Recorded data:
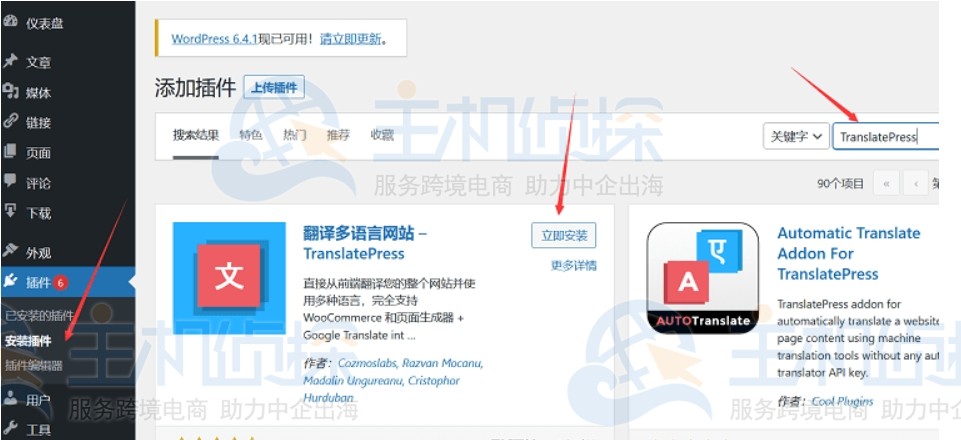This screenshot has width=961, height=440.
Task: Open the TranslatePress plugin thumbnail
Action: [229, 278]
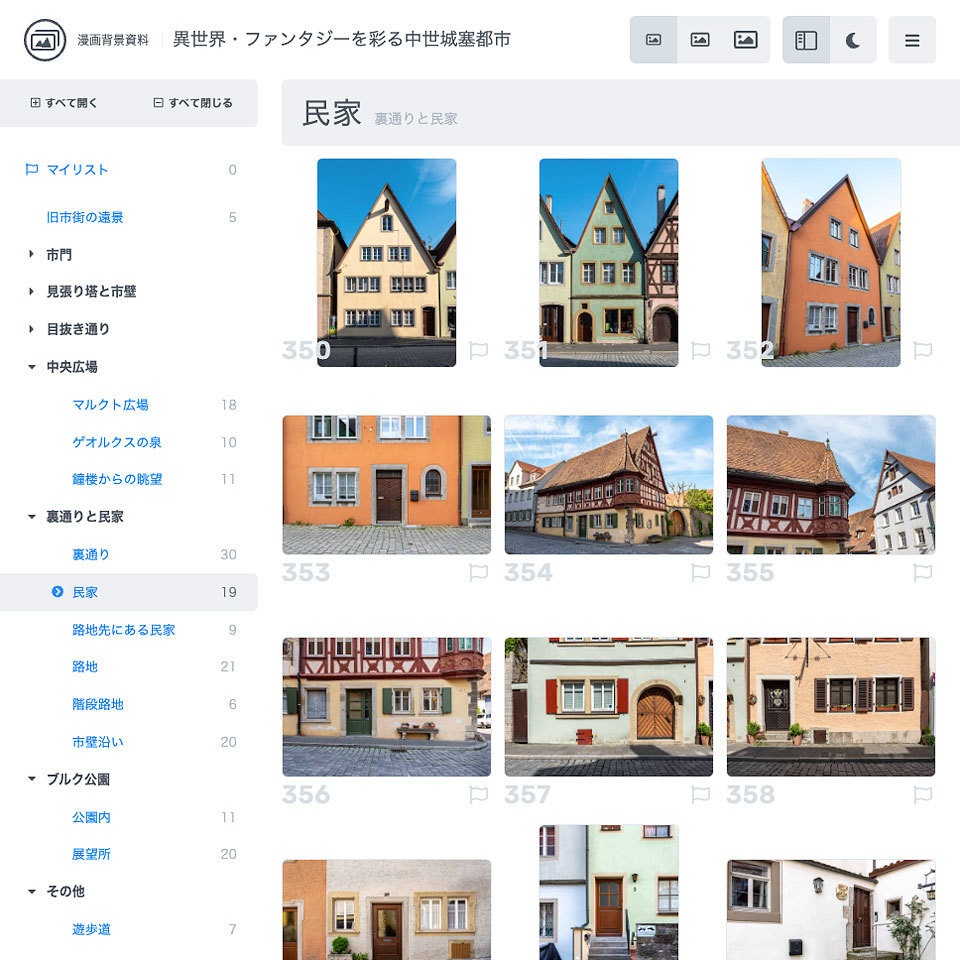
Task: Open the hamburger menu
Action: click(x=913, y=39)
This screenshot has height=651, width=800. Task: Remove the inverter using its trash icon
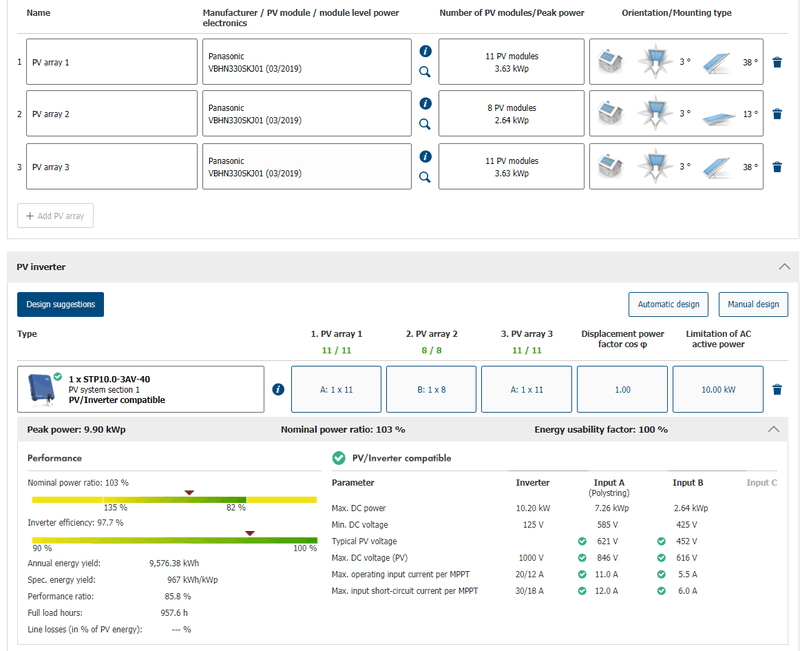(777, 389)
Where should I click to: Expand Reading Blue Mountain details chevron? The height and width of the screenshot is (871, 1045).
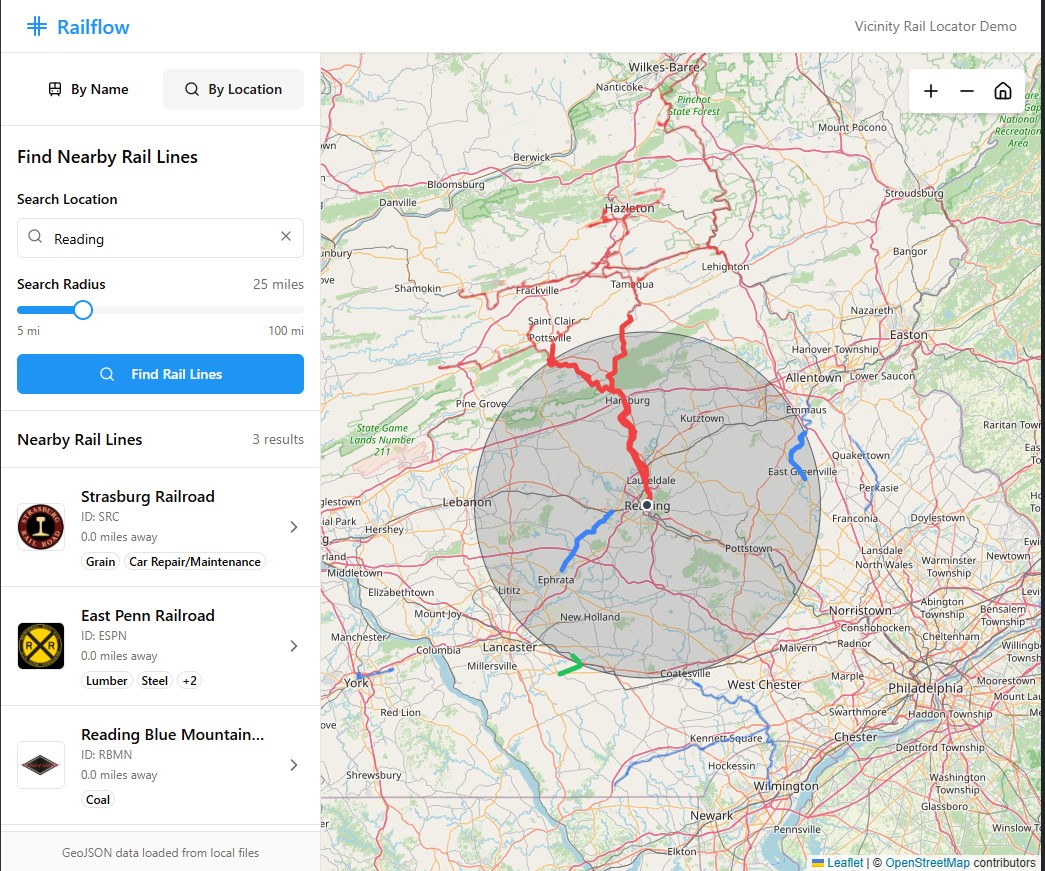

Problem statement: The response must restate exactly the lines from the one containing "This screenshot has height=651, width=800." through the end of the records above and must leave out all pictures.

Result:
This screenshot has height=651, width=800. Task: Remove the inverter using its trash icon
(777, 389)
Where should I click to: Expand Reading Blue Mountain details chevron? The height and width of the screenshot is (871, 1045).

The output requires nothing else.